Danishka a tout de même dû insister pour que son personnage principal ne soit pas au centre d’une histoire d’amour ou de désir sexuel:
«Des producteurs et des bailleurs de fonds estimaient que le seul moyen de financer une histoire sur les jeunes femmes serait de mettre l’accent sur leur attrait sexuel», a déploré la cinéaste.
«Mais je voulais raconter une histoire sur l’expérience intellectuelle et émotionnelle d’être une fille de 16 ans. Une histoire inspirée par ma propre expérience d’être une fille de 16 ans. Je ne m’intéressais pas au regard masculin».
Les mouvements comme #TimesUp et #MeToo ont certainement contribué à ce qu’un réel changement se fasse d’après Danishka, même s’il reste encore du chemin à faire:
«Ces deux mouvements ont certainement eu un impact sur l’industrie. L’industrie cinématographique a été si peu accueillante pour les femmes cinéastes. À tous les niveaux et de toutes les manières. Le manque d’emplois, le manque de financement, le manque de distribution, le manque de respect critique. Ce n’est pas un terrain de jeu égal et les barrières sont toujours redoutables», critique la réalisatrice.

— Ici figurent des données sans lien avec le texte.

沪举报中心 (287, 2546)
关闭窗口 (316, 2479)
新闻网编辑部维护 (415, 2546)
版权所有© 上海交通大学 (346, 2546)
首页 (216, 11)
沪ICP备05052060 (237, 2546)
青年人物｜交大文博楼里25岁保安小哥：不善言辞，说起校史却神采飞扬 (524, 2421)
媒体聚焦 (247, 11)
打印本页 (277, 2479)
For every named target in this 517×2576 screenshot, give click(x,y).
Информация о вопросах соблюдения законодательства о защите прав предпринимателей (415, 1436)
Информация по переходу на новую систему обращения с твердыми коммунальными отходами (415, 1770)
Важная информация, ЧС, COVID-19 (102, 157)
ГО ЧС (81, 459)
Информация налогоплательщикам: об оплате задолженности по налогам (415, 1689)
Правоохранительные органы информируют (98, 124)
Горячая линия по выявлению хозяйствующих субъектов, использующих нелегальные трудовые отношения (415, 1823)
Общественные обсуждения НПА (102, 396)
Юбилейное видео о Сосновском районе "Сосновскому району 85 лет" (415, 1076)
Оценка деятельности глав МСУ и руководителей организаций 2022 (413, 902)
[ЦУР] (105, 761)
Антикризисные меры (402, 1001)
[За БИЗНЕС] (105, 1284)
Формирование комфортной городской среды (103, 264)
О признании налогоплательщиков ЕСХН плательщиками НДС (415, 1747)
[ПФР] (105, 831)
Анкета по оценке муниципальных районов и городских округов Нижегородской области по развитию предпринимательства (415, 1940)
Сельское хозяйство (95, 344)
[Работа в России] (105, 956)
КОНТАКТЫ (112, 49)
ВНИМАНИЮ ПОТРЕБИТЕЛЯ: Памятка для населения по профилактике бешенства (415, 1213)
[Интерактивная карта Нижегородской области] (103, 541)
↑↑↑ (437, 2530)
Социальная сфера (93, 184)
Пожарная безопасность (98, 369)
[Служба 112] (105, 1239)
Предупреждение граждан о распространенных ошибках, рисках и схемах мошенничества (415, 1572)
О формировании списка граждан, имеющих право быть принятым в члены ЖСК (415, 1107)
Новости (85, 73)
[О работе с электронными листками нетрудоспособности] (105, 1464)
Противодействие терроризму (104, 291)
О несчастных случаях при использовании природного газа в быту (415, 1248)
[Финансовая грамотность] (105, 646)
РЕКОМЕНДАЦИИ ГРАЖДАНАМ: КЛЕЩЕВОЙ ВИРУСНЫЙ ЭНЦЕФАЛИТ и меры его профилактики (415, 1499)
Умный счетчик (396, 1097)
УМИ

«Mais parler de cette inégalité est la première étape. Il est temps de défoncer le patriarcat du monde du cinéma. Et il est temps pour eux de financer les femmes réalisatrices au même niveau que les hommes. J’ai hâte de voir cela arriver!»
Une histoire d’amitié avant tout
Level 16 est donc un film qui aborde l’éducation, mais aussi le patriarcat et les inégalités. Pour la réalisatrice, c’est avant tout une belle histoire d’amitié.
«Au cœur de l’histoire se trouve l’amitié entre Vivien et Sophia. J’espère que les gens seront émus par leur histoire. J’espère que le public les encouragera. J’espère que le public se souviendra d’elles».
Level 16 arrive en vidéo sur demande le 2 avril prochain.